** START Given information **
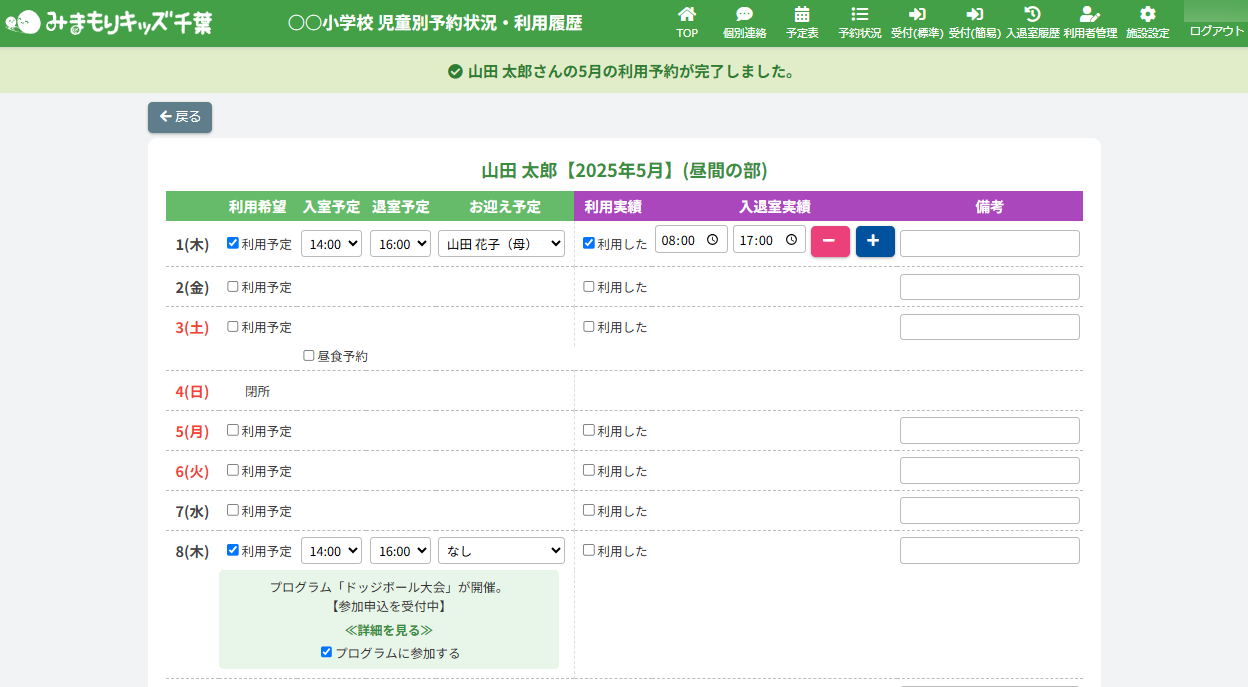Viewport: 1248px width, 687px height.
Task: Open ≪詳細を見る≫ program details link
Action: (x=389, y=630)
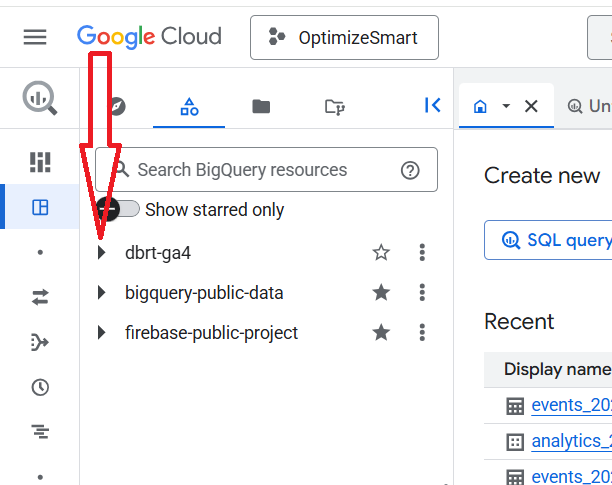
Task: Click the BigQuery logo icon
Action: pyautogui.click(x=40, y=98)
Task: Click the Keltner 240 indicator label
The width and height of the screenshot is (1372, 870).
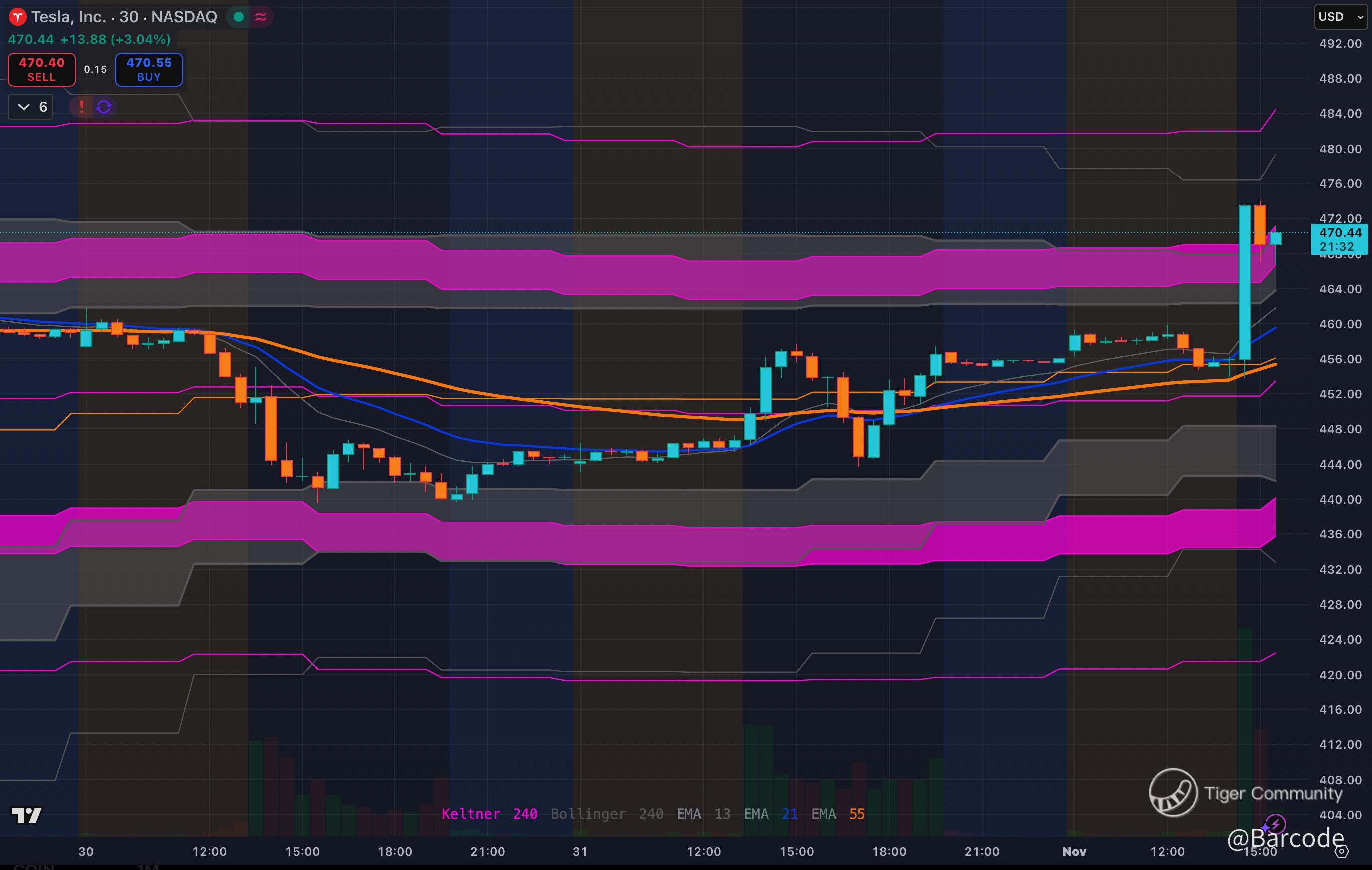Action: tap(489, 814)
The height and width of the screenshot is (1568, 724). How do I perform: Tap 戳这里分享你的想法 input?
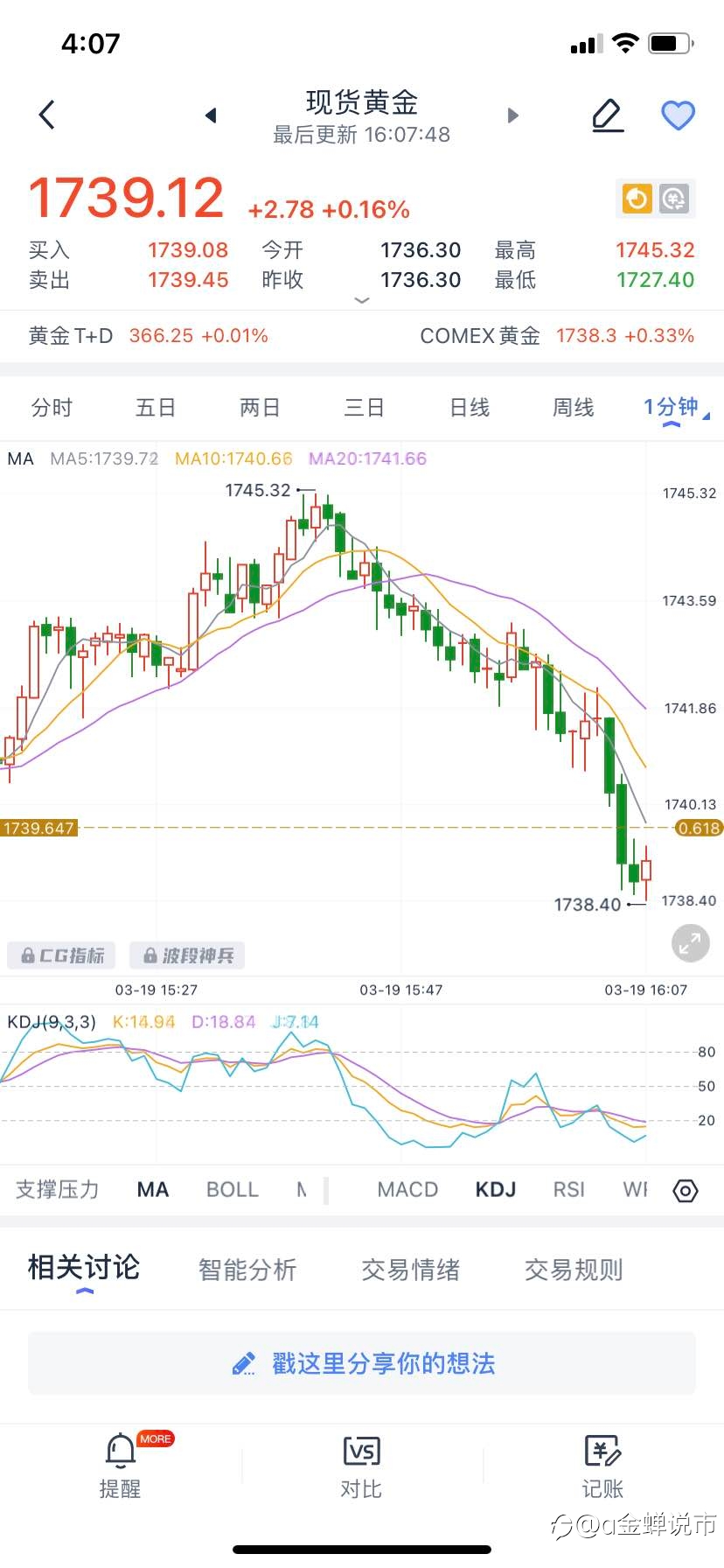pyautogui.click(x=362, y=1363)
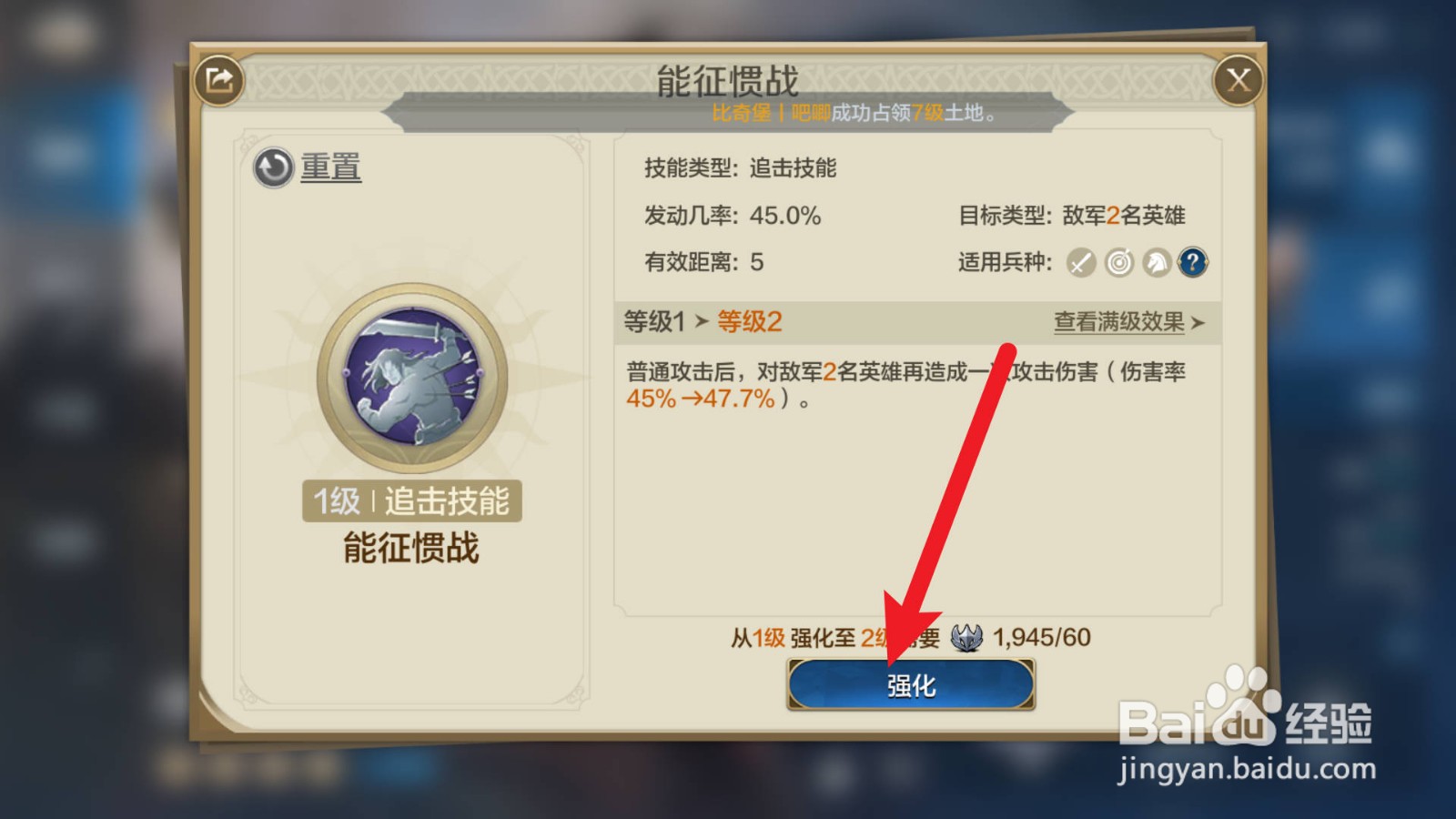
** END Given information **
> **The exercise**: Please reproduce each of the rows above word for word, leaving out the pictures.

> **Answer to the problem**:
Viewport: 1248px width, 687px height.
Task: Open ≪詳細を見る≫ program details link
Action: (x=389, y=630)
Task: Click the BigQuery logo icon
Action: pyautogui.click(x=40, y=98)
Task: Click the Keltner 240 indicator label
The width and height of the screenshot is (1372, 870).
Action: tap(489, 814)
The height and width of the screenshot is (1568, 724). How do I perform: Tap 戳这里分享你的想法 input?
pyautogui.click(x=362, y=1363)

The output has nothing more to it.